I love the double-feature concept of March 29’s Scream Factory (from Shout! Factory) Blu-ray disc with 1970’s The Dunwich Horror and 1971’s Murders in the Rue Morgue. What’s not to love about pairing dark, twisted authors H.P. Lovecraft (Dunwich) and Edgar Allan Poe (Rue Morgue)?
But in execution, the two films, which weren’t related in their original releases, fall short.
In part that’s because both were based on short stories expanded into movies, for which 1841’s Rue Morgue was wildly changed, morphing into less of a detective story and more of a Phantom of the Opera yarn, with a masked murderer haunting a Paris theater. As for 1928’s Dunwich, it loses Lovecraft’s brooding ’20s tableau in favor of a sunny setting in then-current day 1970.
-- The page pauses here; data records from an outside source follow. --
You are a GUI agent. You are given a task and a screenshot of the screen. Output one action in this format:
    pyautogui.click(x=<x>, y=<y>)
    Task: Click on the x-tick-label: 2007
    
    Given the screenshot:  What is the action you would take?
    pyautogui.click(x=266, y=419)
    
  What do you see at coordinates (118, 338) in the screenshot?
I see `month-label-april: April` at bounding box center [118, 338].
For that film, Hollywood stalwart Dean Stockwell plays a dark man with sly, soft-spoken charm who uses an ancient, evil book (think Evil Dead) to unleash other-dimensional monstrosities. Sandra Dee, graduating a bit from her ingenue roles in Gidget, Tammy and A Summer Place — though still playing a college student at 28 — gets inadvertently involved and menaced.
You almost want to say “Look at me, I’m Sandra Dee” for her while she lies on a sacrificial slab and shows a surprising amount of skin. Gidget goes R-rated! But it’s not that R-rated.
The film has trippy visuals fueled by colorful though cheap optical effects; a fine Les Baxter score; and little touches like showing a Shell gas station sign being lit only as “HELL” (akin to the sign-twisting in 1980’s Motel Hell). It’s also a kick seeing a young Talia Shire (then still billed as Talia Coppola) in a small part.
More creepy than scary, Dunwich doesn’t do justice to the horror genre’s Van Gogh (Lovecraft was another artistic genius who lived in poverty), though that’s not to say it’s a bad movie. The disc also sports the original trailer and an audio commentary by film historian Steve Haberman (hidden on the menu under audio options, instead of extras).
He also provides a commentary track for Rue Morgue, the fifth film or TV telling of that tale. Heavyweight actor Jason Robards stars, but was miscast in a role which would have been better played by Vincent Price, star of so many other Poe adaptions.
As noted by forthright director Gordon Hessler (now deceased) in the 12 minute featurette Stage Tricks & Screen Frights (recycled from a 2003 DVD release), Robards felt the film was a comedown for him despite a respectable budget for the eight-week shoot in Spain, standing in for Paris.
Thunderball’s Adolfo Celi has a detective role, with Herbert Lom as the villain, and production values are solid. But the tale and its telling don’t due Poe justice any more than Dunwich did for Lovecraft. As Hessler says, “we knew we were doing pulp fiction” and the film was recut “badly” by the studio.
I suspect both authors were spinning in their graves at these films’ releases. Given their genre, it’s a fitting image.